Source text -

** Start **

# LELIT ELIZABETH V3 OVERSHOOTING



## jcescobar (Jun 9, 2021)

Hello all,

I am new to the forum. Have a new Lelit Elizabeth v3. Loving it. Have changed the advanced settings to Dave Corbey's recommended settings (thank you, Dave!).

I have the machine set to 93 degrees. On startup, the 'heating bar' disappears at 93 degrees but the machine continues to 117 before slowly dropping back to 93. Once it drops back, it is stable.

It takes approx 15 min to reach 93 and another 10 (more or less) to drop back down from 117.

Is this normal? Is there a setting in the advanced parameters that should be changed?

Again, once the temperature drops back down to 93, it is stable.

Thank you all kindly.

Jcescobar


----------



## MediumRoastSteam (Jul 7, 2015)

@jcescobar - welcome. Yes, it's normal, as per Dave's review. I advise you read and re-read and watch and re-watch.

also, please refrain from using CAPITAL LETTERS when writing, as the convention implies SHOUTING or heavy emphasis.


----------



## jcescobar (Jun 9, 2021)

Thank you kindly. Understood on the capital letters.


----------



## Ozzy (Dec 1, 2021)

I have the same problem. I don't think it is normal.


----------



## MediumRoastSteam (Jul 7, 2015)

Ozzy said:


> I have the same problem. I don't think it is normal.


 Thet is very normal and it's designed as such. The machine will heat up to 120C from cold and then cool down to 93C or whatever the temperature set.

See: https://sway.office.com/YUuIpMmQlYAFkxIO?ref=Link

Dave briefly mentions it, describing as express warm up.


----------



## europa (Oct 21, 2021)

@jcescobar@Ozzy, this is a question that has been asked (and answered) many times on here, including (i must admit) by me! as @MediumRoastSteamsays, watch all of Dave's vids and read his reviews. In my experience, it's wise to reread and rewatch after having had Lizzy for a while (as you will then better understand everything Dave talks about). The temp overshoot part of the review, for ex., was not sth i understood until i saw it happening on the machine! @DavecUK, when/if you have a moment, maybe you could make that part of the review a little clearer.


----------

** End **

What you should do -
Quote the passage of the Lelit Elizabeth overshoot thread that begins at the words "I am new to" and ends after "back, it is stable.".

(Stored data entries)
** Start **

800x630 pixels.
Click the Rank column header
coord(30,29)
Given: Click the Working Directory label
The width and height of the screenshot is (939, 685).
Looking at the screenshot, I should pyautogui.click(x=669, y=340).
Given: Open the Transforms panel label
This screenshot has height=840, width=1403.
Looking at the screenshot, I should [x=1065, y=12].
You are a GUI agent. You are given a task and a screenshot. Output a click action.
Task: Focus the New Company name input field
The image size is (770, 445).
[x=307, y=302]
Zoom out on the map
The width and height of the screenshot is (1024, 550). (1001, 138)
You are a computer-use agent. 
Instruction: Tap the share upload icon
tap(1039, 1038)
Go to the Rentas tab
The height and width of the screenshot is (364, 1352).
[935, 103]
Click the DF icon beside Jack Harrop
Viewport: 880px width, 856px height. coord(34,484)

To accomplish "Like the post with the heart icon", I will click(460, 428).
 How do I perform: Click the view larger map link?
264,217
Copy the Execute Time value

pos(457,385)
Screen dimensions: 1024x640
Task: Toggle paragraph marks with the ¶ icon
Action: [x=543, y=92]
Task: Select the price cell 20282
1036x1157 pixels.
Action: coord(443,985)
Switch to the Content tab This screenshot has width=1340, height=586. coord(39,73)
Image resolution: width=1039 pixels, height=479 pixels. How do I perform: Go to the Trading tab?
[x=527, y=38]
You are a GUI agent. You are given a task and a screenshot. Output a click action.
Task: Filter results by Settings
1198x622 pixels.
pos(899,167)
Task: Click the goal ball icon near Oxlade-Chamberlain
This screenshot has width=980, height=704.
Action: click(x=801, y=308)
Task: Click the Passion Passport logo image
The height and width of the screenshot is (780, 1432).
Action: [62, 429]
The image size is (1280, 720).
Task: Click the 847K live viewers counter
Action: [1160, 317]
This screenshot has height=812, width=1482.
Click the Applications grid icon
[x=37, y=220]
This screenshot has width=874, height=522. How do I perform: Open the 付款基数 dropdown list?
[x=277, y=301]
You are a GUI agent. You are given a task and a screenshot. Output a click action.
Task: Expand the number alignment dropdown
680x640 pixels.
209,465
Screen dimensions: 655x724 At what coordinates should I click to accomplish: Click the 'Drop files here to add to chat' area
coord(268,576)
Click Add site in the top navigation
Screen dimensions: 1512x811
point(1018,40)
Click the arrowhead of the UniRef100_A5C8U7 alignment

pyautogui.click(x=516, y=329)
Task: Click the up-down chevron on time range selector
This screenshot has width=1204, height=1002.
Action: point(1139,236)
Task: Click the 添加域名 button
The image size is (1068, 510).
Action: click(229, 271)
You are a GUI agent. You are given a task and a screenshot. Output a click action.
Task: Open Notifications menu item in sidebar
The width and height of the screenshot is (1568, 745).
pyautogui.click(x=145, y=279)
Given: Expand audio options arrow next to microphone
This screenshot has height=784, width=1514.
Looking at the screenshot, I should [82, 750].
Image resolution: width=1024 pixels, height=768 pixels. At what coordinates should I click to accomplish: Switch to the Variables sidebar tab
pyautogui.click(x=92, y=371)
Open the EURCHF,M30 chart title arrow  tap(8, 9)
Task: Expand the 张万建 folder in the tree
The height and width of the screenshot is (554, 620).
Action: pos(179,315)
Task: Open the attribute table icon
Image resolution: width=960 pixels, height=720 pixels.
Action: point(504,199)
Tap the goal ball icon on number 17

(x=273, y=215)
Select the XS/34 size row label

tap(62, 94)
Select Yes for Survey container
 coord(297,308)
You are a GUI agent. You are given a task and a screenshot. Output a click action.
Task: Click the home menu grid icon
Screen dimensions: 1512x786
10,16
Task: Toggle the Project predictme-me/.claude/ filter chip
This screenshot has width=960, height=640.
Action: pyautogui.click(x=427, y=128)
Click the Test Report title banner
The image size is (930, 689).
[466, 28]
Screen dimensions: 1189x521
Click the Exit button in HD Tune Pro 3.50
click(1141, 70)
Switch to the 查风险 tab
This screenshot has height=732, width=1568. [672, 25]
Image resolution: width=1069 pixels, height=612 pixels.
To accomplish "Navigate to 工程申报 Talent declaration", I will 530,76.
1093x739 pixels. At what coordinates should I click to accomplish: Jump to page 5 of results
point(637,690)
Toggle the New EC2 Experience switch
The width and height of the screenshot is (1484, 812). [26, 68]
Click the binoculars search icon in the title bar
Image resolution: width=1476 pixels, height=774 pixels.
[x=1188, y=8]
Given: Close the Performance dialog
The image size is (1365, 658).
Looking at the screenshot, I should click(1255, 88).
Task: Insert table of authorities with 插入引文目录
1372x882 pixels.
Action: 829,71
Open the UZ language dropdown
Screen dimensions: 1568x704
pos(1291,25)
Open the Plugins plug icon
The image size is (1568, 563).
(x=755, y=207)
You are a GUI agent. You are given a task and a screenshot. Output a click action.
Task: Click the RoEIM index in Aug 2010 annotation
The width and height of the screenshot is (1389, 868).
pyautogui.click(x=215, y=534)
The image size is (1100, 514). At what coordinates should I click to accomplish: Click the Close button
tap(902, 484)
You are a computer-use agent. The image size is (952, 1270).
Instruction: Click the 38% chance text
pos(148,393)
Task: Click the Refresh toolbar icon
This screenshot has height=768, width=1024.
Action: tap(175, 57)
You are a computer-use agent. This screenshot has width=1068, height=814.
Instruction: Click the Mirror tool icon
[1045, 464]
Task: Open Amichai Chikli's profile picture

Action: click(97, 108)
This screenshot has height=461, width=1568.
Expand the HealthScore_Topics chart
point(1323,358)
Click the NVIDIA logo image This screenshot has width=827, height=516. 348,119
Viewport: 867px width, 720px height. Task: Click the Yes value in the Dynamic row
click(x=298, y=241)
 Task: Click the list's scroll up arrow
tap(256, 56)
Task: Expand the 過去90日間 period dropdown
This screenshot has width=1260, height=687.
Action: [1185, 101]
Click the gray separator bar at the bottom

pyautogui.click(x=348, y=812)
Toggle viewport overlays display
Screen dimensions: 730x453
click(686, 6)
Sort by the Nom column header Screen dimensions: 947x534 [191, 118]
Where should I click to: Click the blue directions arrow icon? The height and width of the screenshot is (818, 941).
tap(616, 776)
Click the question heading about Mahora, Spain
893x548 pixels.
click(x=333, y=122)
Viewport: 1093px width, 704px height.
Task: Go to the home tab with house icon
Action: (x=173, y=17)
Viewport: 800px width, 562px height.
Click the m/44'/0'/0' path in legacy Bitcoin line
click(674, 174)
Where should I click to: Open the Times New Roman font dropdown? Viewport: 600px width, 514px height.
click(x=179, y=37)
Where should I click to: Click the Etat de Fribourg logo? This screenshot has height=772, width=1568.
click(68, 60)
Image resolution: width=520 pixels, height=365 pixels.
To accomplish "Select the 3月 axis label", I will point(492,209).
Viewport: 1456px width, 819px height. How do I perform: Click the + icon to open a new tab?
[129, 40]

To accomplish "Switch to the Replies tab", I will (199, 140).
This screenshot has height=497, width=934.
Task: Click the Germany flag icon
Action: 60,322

** End **

Response -
I am new to the forum. Have a new Lelit Elizabeth v3. Loving it. Have changed the advanced settings to Dave Corbey's recommended settings (thank you, Dave!).

I have the machine set to 93 degrees. On startup, the 'heating bar' disappears at 93 degrees but the machine continues to 117 before slowly dropping back to 93. Once it drops back, it is stable.